Wir geben dir Werkzeuge zum Schutz deiner Daten und Privatsphäre.

Wir sind überzeugt, dass die Privatsphäre besonderen Schutz braucht. Hier findest du alle Informationen zu leistungsstarken Funktionen, mit denen du deine Geräte und Daten sicherst, Phishing-Betrügereien vermeidest und deinen Account zuverlässig schützt. Wir finden auch, dass die Kontrolle darüber, was und was mit wem geteilt wird, ganz einfach sein sollte. Darum haben alle Macs, iOS Geräte und die Apple Watch Features, die dir genau dabei helfen.

Schütze deine Geräte.

Damit dein iCloud Account und persönliche Daten sicher geschützt sind, müssen dein Mac, deine iOS Geräte und deine Apple Watch ebenfalls sicher sein. Hier findest du ein paar Methoden, die verhindern, dass ein anderer deine Geräte verwenden und auf deine Daten zugreifen kann.

Leg für dein Gerät einen Code fest. Je komplexer, desto besser.
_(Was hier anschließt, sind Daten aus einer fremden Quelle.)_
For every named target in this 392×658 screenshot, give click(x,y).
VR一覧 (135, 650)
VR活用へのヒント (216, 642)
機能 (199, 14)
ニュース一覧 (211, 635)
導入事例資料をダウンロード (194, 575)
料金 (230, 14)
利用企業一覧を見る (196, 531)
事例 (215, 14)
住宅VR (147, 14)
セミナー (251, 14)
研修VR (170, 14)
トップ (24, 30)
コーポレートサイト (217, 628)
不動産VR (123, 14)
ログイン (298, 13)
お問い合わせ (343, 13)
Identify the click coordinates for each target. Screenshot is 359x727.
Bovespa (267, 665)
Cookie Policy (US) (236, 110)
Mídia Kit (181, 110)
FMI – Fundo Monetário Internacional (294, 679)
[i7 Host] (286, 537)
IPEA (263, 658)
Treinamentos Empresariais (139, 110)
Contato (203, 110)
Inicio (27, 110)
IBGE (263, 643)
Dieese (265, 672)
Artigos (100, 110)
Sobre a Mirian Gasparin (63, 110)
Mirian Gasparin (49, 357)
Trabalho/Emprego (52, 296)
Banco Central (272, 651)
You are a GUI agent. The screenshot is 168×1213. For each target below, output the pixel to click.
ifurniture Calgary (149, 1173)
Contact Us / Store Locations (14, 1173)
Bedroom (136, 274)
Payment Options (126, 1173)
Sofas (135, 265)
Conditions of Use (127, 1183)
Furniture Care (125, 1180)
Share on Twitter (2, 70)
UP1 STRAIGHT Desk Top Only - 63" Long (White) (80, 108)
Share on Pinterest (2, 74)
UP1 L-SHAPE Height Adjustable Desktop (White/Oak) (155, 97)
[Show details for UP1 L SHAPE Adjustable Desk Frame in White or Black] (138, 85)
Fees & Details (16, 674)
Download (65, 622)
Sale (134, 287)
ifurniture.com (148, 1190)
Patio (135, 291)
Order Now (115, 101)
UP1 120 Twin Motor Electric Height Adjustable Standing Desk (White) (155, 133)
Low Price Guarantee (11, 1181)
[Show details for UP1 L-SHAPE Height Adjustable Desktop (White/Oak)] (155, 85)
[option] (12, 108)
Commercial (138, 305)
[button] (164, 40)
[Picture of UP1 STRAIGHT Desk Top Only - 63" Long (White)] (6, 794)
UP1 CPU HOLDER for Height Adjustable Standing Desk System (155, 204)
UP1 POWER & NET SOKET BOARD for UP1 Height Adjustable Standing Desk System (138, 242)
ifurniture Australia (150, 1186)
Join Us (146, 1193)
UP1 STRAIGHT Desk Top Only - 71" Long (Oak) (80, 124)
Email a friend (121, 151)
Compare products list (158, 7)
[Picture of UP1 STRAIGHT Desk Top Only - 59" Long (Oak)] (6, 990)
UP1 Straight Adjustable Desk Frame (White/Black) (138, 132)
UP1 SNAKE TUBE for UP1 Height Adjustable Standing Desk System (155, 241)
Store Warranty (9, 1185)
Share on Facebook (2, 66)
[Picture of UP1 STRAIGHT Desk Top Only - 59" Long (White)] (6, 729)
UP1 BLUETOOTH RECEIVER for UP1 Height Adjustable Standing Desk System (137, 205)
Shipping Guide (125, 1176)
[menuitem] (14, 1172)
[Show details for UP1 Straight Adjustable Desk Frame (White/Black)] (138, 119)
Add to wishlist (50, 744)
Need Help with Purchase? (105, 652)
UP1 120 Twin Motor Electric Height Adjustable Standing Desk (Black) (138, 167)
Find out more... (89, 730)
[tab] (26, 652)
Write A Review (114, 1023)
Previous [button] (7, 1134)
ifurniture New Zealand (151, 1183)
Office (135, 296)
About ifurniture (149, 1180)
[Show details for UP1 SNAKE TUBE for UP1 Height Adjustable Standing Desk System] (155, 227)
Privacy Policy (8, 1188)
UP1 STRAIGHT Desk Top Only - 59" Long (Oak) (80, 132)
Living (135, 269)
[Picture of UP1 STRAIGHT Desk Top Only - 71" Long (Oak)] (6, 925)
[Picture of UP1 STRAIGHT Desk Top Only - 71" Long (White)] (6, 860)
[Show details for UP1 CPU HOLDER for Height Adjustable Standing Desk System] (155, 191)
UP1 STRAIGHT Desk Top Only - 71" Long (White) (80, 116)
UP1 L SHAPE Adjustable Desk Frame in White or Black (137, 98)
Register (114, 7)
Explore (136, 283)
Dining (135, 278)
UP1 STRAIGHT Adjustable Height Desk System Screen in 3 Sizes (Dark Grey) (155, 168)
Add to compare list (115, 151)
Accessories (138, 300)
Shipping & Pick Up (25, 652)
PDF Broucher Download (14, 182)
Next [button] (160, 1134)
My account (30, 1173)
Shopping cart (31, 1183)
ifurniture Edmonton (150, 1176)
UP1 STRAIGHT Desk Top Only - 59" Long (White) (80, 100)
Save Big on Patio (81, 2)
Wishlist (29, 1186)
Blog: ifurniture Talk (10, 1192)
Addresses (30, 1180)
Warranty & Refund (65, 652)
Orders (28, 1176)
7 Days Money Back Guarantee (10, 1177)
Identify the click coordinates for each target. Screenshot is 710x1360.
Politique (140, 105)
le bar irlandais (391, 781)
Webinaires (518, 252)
Ein Code ist der wichtigste Schutz für dein Gerät. Er ist eine einfache, aber besonders effiziente Methode, um den Zugriff auf deine Informationen zu sperren ‒ für alle, die dein gestohlenes oder verlorenes Gerät in die Finger kriegen. Mit iOS 9 ist der Passcode auf deinem iPhone mit Touch ID standardmäßig sechs- statt vierstellig. Auf den ersten Blick ist das vielleicht nur eine kleine Änderung, aber damit steigen die möglichen Kombinationen von 10.000 auf 1 Million. Und dein Code ist sehr viel schwerer zu knacken.

Weitere Infos zum Geräteschutz mit einem Code

Aktiviere Touch ID.

Ob mit einem iPhone 5s oder einem neueren Modell, mit Touch ID hast du den fortschrittlichsten Schutz per Fingerabdruck. Das Originalbild des Fingerabdrucks wird dabei nicht gespeichert, sondern in eine mathematische Darstellung eines Fingerabdrucks umgewandelt – daraus kann er nicht rekonstruiert werden. Diese mathematische Darstellung wird in einem geschützten Bereich, der Secure Enclave, auf dem Chip deines Telefons gespeichert. Weder iOS noch Apps greifen darauf zu. Und sie wird auch nicht auf einem Apple Server, in iCloud oder an anderer Stelle gespeichert.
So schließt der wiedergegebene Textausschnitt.